====== Data supplied

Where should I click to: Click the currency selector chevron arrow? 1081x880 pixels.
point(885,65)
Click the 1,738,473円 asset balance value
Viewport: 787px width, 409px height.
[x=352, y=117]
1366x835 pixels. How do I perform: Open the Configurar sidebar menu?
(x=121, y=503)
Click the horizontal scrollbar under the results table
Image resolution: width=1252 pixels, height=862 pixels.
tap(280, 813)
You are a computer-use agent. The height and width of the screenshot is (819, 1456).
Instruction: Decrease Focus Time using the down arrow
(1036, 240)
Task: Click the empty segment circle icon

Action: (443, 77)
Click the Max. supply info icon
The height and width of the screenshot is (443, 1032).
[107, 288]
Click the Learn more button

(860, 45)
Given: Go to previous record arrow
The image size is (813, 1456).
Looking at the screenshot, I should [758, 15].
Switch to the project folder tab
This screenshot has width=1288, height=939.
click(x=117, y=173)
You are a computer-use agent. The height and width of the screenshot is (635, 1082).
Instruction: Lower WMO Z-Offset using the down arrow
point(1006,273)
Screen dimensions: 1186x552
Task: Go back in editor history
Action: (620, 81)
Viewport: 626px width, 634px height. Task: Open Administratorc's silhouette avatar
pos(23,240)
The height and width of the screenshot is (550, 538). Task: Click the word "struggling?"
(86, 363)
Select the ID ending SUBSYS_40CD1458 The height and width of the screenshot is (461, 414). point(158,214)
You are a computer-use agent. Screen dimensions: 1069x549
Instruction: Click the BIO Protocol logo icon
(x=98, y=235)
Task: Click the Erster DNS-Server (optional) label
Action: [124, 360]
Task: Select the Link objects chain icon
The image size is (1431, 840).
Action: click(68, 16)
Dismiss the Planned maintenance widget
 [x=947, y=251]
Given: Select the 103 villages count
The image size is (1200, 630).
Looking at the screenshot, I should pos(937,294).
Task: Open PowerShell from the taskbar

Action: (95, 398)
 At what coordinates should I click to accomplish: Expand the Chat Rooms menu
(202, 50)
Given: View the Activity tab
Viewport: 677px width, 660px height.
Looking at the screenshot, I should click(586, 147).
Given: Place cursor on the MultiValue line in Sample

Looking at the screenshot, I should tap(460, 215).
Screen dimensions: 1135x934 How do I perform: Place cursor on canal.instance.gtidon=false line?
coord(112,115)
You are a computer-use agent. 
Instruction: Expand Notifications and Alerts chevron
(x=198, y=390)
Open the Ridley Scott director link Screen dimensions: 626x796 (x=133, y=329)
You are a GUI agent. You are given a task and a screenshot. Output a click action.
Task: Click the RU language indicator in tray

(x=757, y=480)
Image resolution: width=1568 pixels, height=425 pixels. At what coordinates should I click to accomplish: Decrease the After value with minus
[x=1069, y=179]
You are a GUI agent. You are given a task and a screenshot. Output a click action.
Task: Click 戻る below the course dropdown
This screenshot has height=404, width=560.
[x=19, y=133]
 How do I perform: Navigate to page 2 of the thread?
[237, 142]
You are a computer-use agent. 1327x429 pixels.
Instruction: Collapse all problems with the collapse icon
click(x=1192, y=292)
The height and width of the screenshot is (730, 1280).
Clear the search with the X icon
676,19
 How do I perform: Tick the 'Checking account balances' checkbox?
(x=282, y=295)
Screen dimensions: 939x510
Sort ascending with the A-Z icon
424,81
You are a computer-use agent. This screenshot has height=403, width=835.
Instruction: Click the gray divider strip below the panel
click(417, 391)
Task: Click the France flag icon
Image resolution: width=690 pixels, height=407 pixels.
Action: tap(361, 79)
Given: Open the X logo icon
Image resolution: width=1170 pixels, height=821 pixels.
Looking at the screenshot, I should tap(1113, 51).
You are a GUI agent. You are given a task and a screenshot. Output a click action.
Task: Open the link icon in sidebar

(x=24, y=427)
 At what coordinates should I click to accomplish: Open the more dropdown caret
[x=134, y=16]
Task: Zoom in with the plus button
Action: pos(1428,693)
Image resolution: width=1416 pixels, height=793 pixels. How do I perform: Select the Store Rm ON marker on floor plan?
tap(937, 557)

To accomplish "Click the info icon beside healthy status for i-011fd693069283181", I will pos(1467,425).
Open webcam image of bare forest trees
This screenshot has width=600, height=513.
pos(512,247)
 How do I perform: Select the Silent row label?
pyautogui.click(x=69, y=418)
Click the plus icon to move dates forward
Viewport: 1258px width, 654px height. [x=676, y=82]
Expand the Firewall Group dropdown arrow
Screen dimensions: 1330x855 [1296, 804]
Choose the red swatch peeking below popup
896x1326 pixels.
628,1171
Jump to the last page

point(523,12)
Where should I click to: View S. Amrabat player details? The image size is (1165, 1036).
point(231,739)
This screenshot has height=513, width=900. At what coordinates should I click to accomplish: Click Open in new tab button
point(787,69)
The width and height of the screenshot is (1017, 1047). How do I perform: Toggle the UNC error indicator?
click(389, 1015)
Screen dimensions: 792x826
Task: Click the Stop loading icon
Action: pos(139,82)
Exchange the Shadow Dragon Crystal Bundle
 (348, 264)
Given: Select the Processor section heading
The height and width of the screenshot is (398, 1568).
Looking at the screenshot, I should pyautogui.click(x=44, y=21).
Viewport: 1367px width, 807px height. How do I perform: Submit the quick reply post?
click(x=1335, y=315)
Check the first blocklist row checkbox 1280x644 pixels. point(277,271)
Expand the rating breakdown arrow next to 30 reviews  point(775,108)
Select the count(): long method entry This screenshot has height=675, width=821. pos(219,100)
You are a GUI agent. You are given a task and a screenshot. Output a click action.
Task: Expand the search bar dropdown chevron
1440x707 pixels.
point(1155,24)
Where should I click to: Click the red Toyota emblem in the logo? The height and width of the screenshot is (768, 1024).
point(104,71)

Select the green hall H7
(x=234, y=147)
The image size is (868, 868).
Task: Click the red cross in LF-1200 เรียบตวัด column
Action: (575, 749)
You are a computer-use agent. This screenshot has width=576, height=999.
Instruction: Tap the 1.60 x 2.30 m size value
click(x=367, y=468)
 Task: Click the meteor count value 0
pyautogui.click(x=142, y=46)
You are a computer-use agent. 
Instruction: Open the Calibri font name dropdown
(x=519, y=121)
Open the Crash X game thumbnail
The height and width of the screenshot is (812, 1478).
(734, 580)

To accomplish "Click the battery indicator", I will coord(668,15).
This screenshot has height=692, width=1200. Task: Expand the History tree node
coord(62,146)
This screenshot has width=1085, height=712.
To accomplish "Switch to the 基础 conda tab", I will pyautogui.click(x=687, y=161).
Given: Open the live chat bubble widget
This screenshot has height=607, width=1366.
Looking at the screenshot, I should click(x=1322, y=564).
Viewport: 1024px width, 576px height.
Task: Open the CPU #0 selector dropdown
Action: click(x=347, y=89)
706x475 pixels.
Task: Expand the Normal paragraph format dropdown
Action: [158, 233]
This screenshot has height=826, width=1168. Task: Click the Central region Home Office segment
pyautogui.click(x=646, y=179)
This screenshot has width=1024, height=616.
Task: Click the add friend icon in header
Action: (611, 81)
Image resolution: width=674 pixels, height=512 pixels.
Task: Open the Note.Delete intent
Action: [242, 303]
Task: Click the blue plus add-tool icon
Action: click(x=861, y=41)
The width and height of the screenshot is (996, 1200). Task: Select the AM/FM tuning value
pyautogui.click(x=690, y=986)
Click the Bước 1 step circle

============

_Task to carry out_
Exact copy required. Retype all of the entries word for word.

_Written answer_
Where should I click to: Click the currency selector chevron arrow? 1081x880 pixels.
point(885,65)
Click the 1,738,473円 asset balance value
Viewport: 787px width, 409px height.
[x=352, y=117]
1366x835 pixels. How do I perform: Open the Configurar sidebar menu?
(x=121, y=503)
Click the horizontal scrollbar under the results table
Image resolution: width=1252 pixels, height=862 pixels.
tap(280, 813)
You are a computer-use agent. The height and width of the screenshot is (819, 1456).
Instruction: Decrease Focus Time using the down arrow
(1036, 240)
Task: Click the empty segment circle icon

Action: (443, 77)
Click the Max. supply info icon
The height and width of the screenshot is (443, 1032).
[107, 288]
Click the Learn more button

(860, 45)
Given: Go to previous record arrow
The image size is (813, 1456).
Looking at the screenshot, I should [758, 15].
Switch to the project folder tab
This screenshot has width=1288, height=939.
click(x=117, y=173)
You are a computer-use agent. The height and width of the screenshot is (635, 1082).
Instruction: Lower WMO Z-Offset using the down arrow
point(1006,273)
Screen dimensions: 1186x552
Task: Go back in editor history
Action: (620, 81)
Viewport: 626px width, 634px height. Task: Open Administratorc's silhouette avatar
pos(23,240)
The height and width of the screenshot is (550, 538). Task: Click the word "struggling?"
(86, 363)
Select the ID ending SUBSYS_40CD1458 The height and width of the screenshot is (461, 414). point(158,214)
You are a computer-use agent. Screen dimensions: 1069x549
Instruction: Click the BIO Protocol logo icon
(x=98, y=235)
Task: Click the Erster DNS-Server (optional) label
Action: [124, 360]
Task: Select the Link objects chain icon
The image size is (1431, 840).
Action: click(68, 16)
Dismiss the Planned maintenance widget
 [x=947, y=251]
Given: Select the 103 villages count
The image size is (1200, 630).
Looking at the screenshot, I should pos(937,294).
Task: Open PowerShell from the taskbar

Action: (95, 398)
 At what coordinates should I click to accomplish: Expand the Chat Rooms menu
(202, 50)
Given: View the Activity tab
Viewport: 677px width, 660px height.
Looking at the screenshot, I should click(586, 147).
Given: Place cursor on the MultiValue line in Sample

Looking at the screenshot, I should tap(460, 215).
Screen dimensions: 1135x934 How do I perform: Place cursor on canal.instance.gtidon=false line?
coord(112,115)
You are a computer-use agent. 
Instruction: Expand Notifications and Alerts chevron
(x=198, y=390)
Open the Ridley Scott director link Screen dimensions: 626x796 (x=133, y=329)
You are a GUI agent. You are given a task and a screenshot. Output a click action.
Task: Click the RU language indicator in tray

(x=757, y=480)
Image resolution: width=1568 pixels, height=425 pixels. At what coordinates should I click to accomplish: Decrease the After value with minus
[x=1069, y=179]
You are a GUI agent. You are given a task and a screenshot. Output a click action.
Task: Click 戻る below the course dropdown
This screenshot has height=404, width=560.
[x=19, y=133]
 How do I perform: Navigate to page 2 of the thread?
[237, 142]
You are a computer-use agent. 1327x429 pixels.
Instruction: Collapse all problems with the collapse icon
click(x=1192, y=292)
The height and width of the screenshot is (730, 1280).
Clear the search with the X icon
676,19
 How do I perform: Tick the 'Checking account balances' checkbox?
(x=282, y=295)
Screen dimensions: 939x510
Sort ascending with the A-Z icon
424,81
You are a computer-use agent. This screenshot has height=403, width=835.
Instruction: Click the gray divider strip below the panel
click(417, 391)
Task: Click the France flag icon
Image resolution: width=690 pixels, height=407 pixels.
Action: tap(361, 79)
Given: Open the X logo icon
Image resolution: width=1170 pixels, height=821 pixels.
Looking at the screenshot, I should tap(1113, 51).
You are a GUI agent. You are given a task and a screenshot. Output a click action.
Task: Open the link icon in sidebar

(x=24, y=427)
 At what coordinates should I click to accomplish: Open the more dropdown caret
[x=134, y=16]
Task: Zoom in with the plus button
Action: pos(1428,693)
Image resolution: width=1416 pixels, height=793 pixels. How do I perform: Select the Store Rm ON marker on floor plan?
tap(937, 557)

To accomplish "Click the info icon beside healthy status for i-011fd693069283181", I will pos(1467,425).
Open webcam image of bare forest trees
This screenshot has width=600, height=513.
pos(512,247)
 How do I perform: Select the Silent row label?
pyautogui.click(x=69, y=418)
Click the plus icon to move dates forward
Viewport: 1258px width, 654px height. [x=676, y=82]
Expand the Firewall Group dropdown arrow
Screen dimensions: 1330x855 [1296, 804]
Choose the red swatch peeking below popup
896x1326 pixels.
628,1171
Jump to the last page

point(523,12)
Where should I click to: View S. Amrabat player details? The image size is (1165, 1036).
point(231,739)
This screenshot has height=513, width=900. At what coordinates should I click to accomplish: Click Open in new tab button
point(787,69)
The width and height of the screenshot is (1017, 1047). How do I perform: Toggle the UNC error indicator?
click(389, 1015)
Screen dimensions: 792x826
Task: Click the Stop loading icon
Action: pos(139,82)
Exchange the Shadow Dragon Crystal Bundle
 (348, 264)
Given: Select the Processor section heading
The height and width of the screenshot is (398, 1568).
Looking at the screenshot, I should pyautogui.click(x=44, y=21).
Viewport: 1367px width, 807px height. How do I perform: Submit the quick reply post?
click(x=1335, y=315)
Check the first blocklist row checkbox 1280x644 pixels. point(277,271)
Expand the rating breakdown arrow next to 30 reviews  point(775,108)
Select the count(): long method entry This screenshot has height=675, width=821. pos(219,100)
You are a GUI agent. You are given a task and a screenshot. Output a click action.
Task: Expand the search bar dropdown chevron
1440x707 pixels.
point(1155,24)
Where should I click to: Click the red Toyota emblem in the logo? The height and width of the screenshot is (768, 1024).
point(104,71)

Select the green hall H7
(x=234, y=147)
The image size is (868, 868).
Task: Click the red cross in LF-1200 เรียบตวัด column
Action: (575, 749)
You are a computer-use agent. This screenshot has width=576, height=999.
Instruction: Tap the 1.60 x 2.30 m size value
click(x=367, y=468)
 Task: Click the meteor count value 0
pyautogui.click(x=142, y=46)
You are a computer-use agent. 
Instruction: Open the Calibri font name dropdown
(x=519, y=121)
Open the Crash X game thumbnail
The height and width of the screenshot is (812, 1478).
(734, 580)

To accomplish "Click the battery indicator", I will coord(668,15).
This screenshot has height=692, width=1200. Task: Expand the History tree node
coord(62,146)
This screenshot has width=1085, height=712.
To accomplish "Switch to the 基础 conda tab", I will pyautogui.click(x=687, y=161).
Given: Open the live chat bubble widget
This screenshot has height=607, width=1366.
Looking at the screenshot, I should click(x=1322, y=564).
Viewport: 1024px width, 576px height.
Task: Open the CPU #0 selector dropdown
Action: click(x=347, y=89)
706x475 pixels.
Task: Expand the Normal paragraph format dropdown
Action: [158, 233]
This screenshot has height=826, width=1168. Task: Click the Central region Home Office segment
pyautogui.click(x=646, y=179)
This screenshot has width=1024, height=616.
Task: Click the add friend icon in header
Action: (611, 81)
Image resolution: width=674 pixels, height=512 pixels.
Task: Open the Note.Delete intent
Action: [242, 303]
Task: Click the blue plus add-tool icon
Action: click(x=861, y=41)
The width and height of the screenshot is (996, 1200). Task: Select the AM/FM tuning value
pyautogui.click(x=690, y=986)
Click the Bước 1 step circle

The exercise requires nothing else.